In one event in California, the vendor signs an agreement, uploads photos of products, fills out a company description, and submits required licenses and insurance forms. Then the vendor waits. They cannot buy space yet. The manager scrolls through the applications. They look over the product photos, verify documents, and contact the vendor if necessary. If the vendor fits the show, they click APPROVED. The vendor immediately gets a congratulatory email saying, 'You've been approved for the September Street Faire. Log back in and buy space!'

The vendor, now approved, logs back in and clicks 'Purchase space at the Street Faire .' They see stalls for sale. 12x12 inline for $200. 12x12 corner for $350. They add one to their cart. Now they're presented with options. 'Add electricity for $20. Add a tent for $40.' They fill up their cart and check out.

Remember, the manager controls what approved vendor can buy. One customer allows vendors to choose from the map, but they restrict Arts and Crafts to the southern streets, non-profits and food to the center of the map, and business vendors to the northern quadrant. A vendor can only select a stall in their area. Green stalls are clickable, gray stalls are not. The price depends on the stall itself, whether it's a corner, prime location or regular stall, and it also depends on the vendor's category. That's how they set it up. Some common rules:

Only approved vendors can buy space
Arts and crafts pay $150, food pays $250.
Only one stall per vendor per event, but commercial vendors can buy up to two.
Arts and crafts can add tents, food can add electricity.
Only 5 jewelers maximum.


To summarize, we follow C.A.S.A (our own acronym).

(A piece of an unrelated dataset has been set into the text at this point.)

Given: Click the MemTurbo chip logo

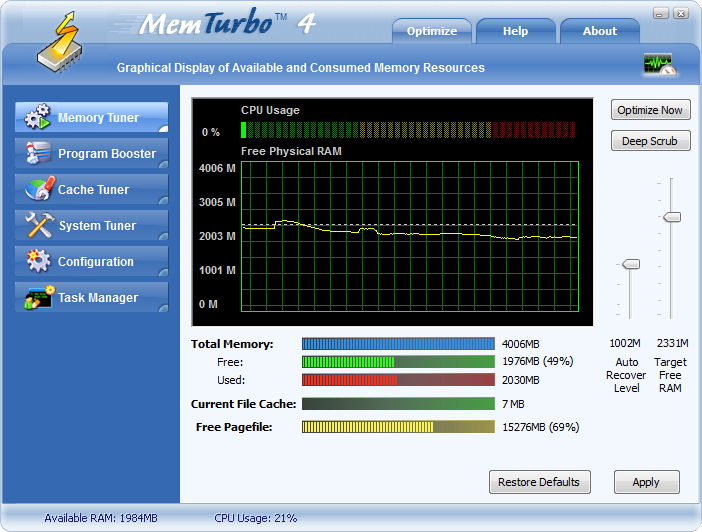Looking at the screenshot, I should [x=60, y=43].
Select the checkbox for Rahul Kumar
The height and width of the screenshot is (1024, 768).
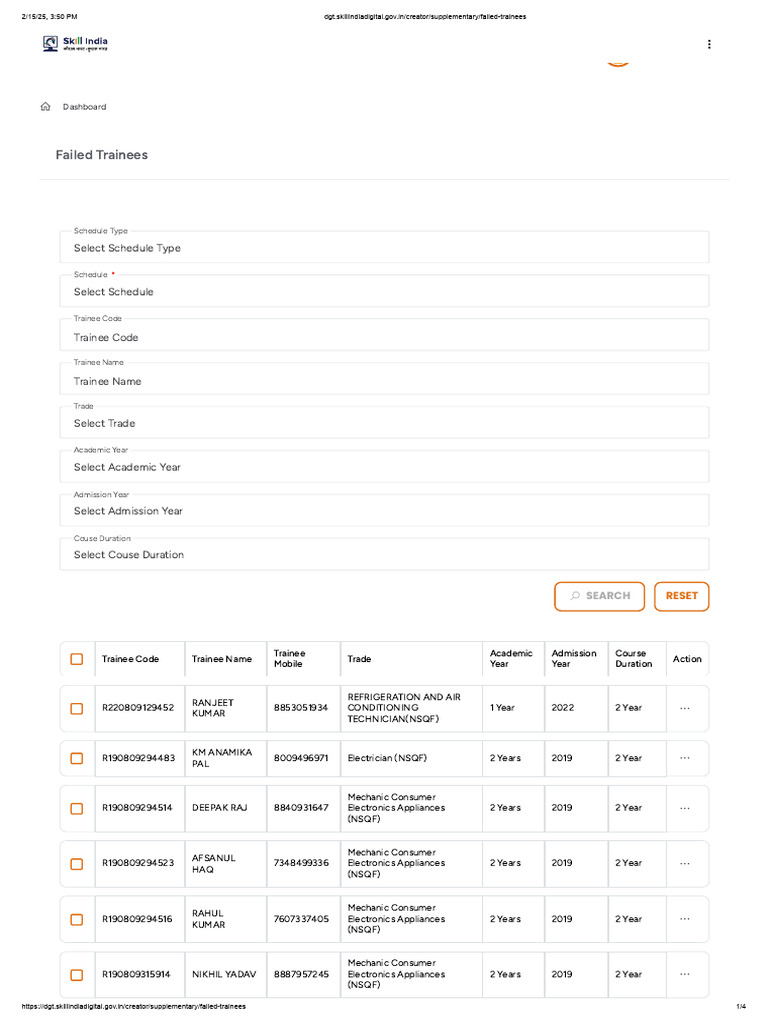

Collect. The vendor submits all the required information and documents.
Approve. You approve the ones that are appropriate for the event.
Sell. The vendor can buy booths, but only within the rules you have previously set up.
Assign. You place the vendor or they've already chosen directly from the map.

You can scrutinize your vendors BEFORE they can buy space. Once you approve them, you can control what's available and how much it costs. This is how our customers make sure the vendor is right for the show.